Feeling her Toyota Mark X station wagon lurch forward at a busy intersection, Masako Sakai slammed on the brakes. But the pedal “had gone limp,” she said. Downshifting didn’t seem to work either.
“I tried everything I could think of,” Mrs. Sakai, 64, said, as she recently recalled the accident that happened six months ago.
Her car surged forward nearly 3,000 feet before slamming into a Mercedes Benz and a taxi, injuring drivers in both those vehicles and breaking Mrs. Sakai’s collarbone.
As shaken as she was by the accident, Mrs. Sakai says she was even more surprised by what happened after. She says that Toyota — from her dealer to headquarters — has not responded to her inquiries, and Japanese authorities have been indifferent to her concerns as a consumer.

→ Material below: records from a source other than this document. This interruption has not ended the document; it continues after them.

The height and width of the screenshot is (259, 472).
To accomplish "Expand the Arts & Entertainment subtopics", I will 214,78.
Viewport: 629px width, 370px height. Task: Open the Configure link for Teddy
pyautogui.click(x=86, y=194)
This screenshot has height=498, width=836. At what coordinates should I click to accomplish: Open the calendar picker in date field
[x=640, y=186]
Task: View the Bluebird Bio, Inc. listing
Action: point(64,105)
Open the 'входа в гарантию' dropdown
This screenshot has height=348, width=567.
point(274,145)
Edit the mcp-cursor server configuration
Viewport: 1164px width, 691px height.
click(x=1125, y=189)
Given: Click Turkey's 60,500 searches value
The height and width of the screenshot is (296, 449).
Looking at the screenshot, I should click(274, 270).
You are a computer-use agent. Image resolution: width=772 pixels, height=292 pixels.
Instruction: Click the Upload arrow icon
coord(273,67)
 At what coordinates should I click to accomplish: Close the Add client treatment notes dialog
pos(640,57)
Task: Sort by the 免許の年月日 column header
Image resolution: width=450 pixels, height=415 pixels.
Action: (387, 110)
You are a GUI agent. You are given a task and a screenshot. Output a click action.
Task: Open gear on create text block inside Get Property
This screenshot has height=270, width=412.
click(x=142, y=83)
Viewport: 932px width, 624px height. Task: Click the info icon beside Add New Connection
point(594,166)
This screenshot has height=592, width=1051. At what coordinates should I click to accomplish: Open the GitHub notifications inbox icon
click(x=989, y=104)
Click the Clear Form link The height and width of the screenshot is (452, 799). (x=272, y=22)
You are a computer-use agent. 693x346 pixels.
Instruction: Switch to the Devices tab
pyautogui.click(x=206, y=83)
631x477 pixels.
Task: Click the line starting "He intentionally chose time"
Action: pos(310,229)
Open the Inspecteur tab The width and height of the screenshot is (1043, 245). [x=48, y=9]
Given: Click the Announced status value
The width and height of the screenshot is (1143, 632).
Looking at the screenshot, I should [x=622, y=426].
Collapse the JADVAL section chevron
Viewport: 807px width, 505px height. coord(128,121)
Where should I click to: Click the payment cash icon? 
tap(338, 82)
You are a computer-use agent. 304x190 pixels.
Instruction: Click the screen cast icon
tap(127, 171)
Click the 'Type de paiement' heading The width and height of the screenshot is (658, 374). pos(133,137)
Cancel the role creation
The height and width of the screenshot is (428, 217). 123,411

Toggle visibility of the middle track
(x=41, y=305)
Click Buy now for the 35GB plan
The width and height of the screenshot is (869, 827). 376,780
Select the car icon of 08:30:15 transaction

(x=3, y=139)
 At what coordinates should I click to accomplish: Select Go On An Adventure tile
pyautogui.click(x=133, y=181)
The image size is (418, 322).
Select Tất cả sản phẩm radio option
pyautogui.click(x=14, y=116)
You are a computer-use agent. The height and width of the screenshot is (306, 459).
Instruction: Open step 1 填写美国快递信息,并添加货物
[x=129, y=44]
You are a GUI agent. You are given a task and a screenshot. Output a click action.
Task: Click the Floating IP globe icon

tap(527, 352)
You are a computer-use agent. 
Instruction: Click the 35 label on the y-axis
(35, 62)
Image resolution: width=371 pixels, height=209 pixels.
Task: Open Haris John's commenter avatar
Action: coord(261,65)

Mrs. Sakai says the Tokyo Metropolitan Police urged her to sign a statement saying that she pressed the accelerator by mistake — something she strongly denies. She says the police told her she could have her damaged car back to get it repaired if she made that admission. She declined.
The police say it was a misunderstanding and that they kept her car to carry out their investigation.
But veterans of Japan’s moribund consumer rights movement say that Mrs. Sakai, like many Japanese, is the victim of a Japanese establishment that values Japanese business over Japanese consumers, and the lack of consumer protections here.